I hear is as something like wó xiǎ'ào bànlǐ...

 

The -ng in xiǎng is definitely elided, and so is the y- in yào, but there is still a (very brief) third tone there for 想. And of course the 我 is pronounced in the second tone due to tone sandhi rules (a clue that the next syllable must be a third tone).

 

I hear similar elisions in Taiwanese Mandarin pretty frequently: 腳踏車 becomes jiǎo'àchē, or 我要 becomes wǒ'ào for example. 

  • Like 1
Posted
On 4/1/2024 at 2:24 PM, OneEye said:

The -ng in xiǎng is definitely elided, and so is the y- in yào, but there is still a (very brief) third tone there for 想. And of course the 我 is pronounced in the second tone due to tone sandhi rules (a clue that the next syllable must be a third tone)

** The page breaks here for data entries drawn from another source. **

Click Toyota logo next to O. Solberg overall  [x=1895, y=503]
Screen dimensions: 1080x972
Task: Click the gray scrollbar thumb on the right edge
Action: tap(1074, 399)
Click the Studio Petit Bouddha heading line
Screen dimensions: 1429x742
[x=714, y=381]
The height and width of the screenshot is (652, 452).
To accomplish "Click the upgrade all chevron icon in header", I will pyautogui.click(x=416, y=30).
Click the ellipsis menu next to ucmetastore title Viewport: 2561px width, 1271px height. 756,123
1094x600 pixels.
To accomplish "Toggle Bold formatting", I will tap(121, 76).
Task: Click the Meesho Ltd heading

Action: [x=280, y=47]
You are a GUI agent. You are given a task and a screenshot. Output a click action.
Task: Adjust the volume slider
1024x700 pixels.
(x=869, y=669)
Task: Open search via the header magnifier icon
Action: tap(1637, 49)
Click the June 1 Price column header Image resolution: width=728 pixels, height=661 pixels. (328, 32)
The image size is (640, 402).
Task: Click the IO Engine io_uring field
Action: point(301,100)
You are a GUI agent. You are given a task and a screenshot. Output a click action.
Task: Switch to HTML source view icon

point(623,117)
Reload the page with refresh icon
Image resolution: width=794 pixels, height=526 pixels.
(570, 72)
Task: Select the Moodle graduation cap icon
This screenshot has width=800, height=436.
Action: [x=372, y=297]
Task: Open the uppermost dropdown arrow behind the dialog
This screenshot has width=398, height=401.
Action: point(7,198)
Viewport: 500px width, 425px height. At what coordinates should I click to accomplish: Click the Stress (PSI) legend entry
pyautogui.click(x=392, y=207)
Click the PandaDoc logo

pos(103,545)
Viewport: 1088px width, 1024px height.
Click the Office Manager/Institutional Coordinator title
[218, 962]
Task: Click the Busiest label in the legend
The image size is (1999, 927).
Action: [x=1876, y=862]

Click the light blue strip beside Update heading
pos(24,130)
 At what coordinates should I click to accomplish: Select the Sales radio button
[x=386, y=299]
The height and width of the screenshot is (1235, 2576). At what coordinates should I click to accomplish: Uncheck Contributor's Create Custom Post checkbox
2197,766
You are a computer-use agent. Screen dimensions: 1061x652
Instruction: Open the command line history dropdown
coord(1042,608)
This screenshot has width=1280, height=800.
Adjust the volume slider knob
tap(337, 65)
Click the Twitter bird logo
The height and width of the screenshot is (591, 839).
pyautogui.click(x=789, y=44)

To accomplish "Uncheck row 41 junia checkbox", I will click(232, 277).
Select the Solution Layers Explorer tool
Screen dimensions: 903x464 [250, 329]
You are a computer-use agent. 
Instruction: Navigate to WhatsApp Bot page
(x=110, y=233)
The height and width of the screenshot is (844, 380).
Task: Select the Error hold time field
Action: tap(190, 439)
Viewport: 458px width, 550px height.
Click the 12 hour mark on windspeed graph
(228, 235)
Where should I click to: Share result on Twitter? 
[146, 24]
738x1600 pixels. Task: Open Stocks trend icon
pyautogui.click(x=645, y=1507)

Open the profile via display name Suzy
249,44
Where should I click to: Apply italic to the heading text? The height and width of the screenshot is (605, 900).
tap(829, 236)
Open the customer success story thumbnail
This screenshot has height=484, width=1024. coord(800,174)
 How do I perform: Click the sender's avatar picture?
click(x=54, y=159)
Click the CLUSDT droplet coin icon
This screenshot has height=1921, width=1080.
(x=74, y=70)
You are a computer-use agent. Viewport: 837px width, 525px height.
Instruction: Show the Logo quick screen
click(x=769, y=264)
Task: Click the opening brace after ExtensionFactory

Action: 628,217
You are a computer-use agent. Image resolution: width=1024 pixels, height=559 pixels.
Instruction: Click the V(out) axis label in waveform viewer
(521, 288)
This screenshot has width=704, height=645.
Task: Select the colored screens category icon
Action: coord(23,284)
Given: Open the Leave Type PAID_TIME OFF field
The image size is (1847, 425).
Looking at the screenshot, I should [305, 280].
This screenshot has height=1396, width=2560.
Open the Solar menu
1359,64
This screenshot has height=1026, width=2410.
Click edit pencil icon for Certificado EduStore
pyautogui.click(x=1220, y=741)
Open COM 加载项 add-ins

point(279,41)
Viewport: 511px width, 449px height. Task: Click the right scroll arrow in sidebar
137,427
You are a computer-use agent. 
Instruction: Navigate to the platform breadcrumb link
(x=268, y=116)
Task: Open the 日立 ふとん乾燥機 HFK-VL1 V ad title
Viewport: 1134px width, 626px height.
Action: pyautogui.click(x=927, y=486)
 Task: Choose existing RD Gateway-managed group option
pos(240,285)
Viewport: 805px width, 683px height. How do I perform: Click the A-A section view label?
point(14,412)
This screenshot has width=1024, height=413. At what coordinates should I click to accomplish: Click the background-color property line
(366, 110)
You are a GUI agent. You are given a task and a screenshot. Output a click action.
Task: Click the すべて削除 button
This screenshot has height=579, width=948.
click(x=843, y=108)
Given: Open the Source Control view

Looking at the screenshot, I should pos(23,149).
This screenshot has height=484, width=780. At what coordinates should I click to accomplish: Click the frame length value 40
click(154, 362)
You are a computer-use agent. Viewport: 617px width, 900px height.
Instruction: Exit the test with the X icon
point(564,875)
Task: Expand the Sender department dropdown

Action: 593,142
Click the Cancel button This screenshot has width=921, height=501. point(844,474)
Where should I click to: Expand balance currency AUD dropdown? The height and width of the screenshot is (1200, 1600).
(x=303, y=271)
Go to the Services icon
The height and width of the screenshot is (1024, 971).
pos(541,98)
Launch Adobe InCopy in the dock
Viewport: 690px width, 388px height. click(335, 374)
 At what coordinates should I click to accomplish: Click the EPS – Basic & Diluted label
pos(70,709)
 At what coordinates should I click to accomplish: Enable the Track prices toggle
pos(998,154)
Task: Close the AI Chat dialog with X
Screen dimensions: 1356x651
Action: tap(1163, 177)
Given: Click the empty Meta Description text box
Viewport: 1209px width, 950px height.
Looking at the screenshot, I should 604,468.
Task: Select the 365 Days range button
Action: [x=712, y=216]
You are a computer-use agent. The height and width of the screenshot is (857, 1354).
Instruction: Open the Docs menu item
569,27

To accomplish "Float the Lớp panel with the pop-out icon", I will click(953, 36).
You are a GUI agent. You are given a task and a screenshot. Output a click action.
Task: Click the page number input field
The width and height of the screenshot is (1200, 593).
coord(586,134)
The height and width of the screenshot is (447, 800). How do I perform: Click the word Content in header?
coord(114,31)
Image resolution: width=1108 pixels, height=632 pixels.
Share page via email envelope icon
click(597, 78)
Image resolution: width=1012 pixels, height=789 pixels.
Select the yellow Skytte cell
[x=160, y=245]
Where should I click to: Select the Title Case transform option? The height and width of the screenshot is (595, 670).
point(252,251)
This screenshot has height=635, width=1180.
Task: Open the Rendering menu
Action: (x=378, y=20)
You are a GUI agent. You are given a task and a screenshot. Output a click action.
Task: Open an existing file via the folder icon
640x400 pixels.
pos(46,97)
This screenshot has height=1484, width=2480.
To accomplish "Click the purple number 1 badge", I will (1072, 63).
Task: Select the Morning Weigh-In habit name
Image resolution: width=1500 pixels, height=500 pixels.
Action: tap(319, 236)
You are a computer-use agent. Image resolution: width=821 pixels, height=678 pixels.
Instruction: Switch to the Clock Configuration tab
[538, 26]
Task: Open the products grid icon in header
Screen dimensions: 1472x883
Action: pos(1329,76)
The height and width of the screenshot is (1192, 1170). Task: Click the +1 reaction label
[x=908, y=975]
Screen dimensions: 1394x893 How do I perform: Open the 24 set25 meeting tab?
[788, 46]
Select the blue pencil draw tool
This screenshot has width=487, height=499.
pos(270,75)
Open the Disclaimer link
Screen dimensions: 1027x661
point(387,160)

Yes, of course there is the Sandhi. I did not write my pinyin properly. I agree with your assessment of it overall "there is still a (very brief) third tone there for 想").

 

 

Posted
On 4/1/2024 at 5:55 PM, Jan Finster said:

I was intrigued by some TTS version creating somewhat of a contraction.

 

In the clip here, TTS voice says to my ears: Wǎnshàng hǎo. Wǒ xiào bànlǐ rùzhù shǒuxù (instead of Wǎnshàng hǎo. Wǒ xiǎng yào bànlǐ rùzhù shǒuxù).

 

Is it just me hearing this? And is this a common contraction?

It's just some accent and elision problems. As a native speaker I think I could still heard the slight "ng", but I'd say it sounds like nasalised vowels slightly, though. Still this accent is standard enough. In everyday Chinese, native speakers may handle with Mandarin with different kind of accent, some which would be more ambiguous then.